> **EXERCISE BRIEF**:
Please give the data again in full, exactly as provided.

[SUPPLIED DATA — start]

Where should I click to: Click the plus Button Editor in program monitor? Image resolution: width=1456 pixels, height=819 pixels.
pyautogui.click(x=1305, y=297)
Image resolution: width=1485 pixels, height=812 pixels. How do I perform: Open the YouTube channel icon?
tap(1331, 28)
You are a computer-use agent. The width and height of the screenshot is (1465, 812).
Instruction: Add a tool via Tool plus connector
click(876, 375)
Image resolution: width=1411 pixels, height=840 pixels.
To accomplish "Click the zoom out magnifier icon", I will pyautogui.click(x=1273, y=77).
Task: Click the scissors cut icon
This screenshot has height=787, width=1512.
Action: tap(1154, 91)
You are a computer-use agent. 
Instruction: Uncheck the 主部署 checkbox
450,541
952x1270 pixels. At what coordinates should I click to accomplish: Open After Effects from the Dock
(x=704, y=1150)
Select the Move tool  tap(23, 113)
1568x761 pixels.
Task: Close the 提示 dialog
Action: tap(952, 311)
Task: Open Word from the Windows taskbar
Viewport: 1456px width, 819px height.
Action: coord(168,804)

[SUPPLIED DATA — finish]

> **SOLUTION TO THIS TASK**:
Where should I click to: Click the plus Button Editor in program monitor? Image resolution: width=1456 pixels, height=819 pixels.
pyautogui.click(x=1305, y=297)
Image resolution: width=1485 pixels, height=812 pixels. How do I perform: Open the YouTube channel icon?
tap(1331, 28)
You are a computer-use agent. The width and height of the screenshot is (1465, 812).
Instruction: Add a tool via Tool plus connector
click(876, 375)
Image resolution: width=1411 pixels, height=840 pixels.
To accomplish "Click the zoom out magnifier icon", I will pyautogui.click(x=1273, y=77).
Task: Click the scissors cut icon
This screenshot has height=787, width=1512.
Action: tap(1154, 91)
You are a computer-use agent. 
Instruction: Uncheck the 主部署 checkbox
450,541
952x1270 pixels. At what coordinates should I click to accomplish: Open After Effects from the Dock
(x=704, y=1150)
Select the Move tool  tap(23, 113)
1568x761 pixels.
Task: Close the 提示 dialog
Action: tap(952, 311)
Task: Open Word from the Windows taskbar
Viewport: 1456px width, 819px height.
Action: coord(168,804)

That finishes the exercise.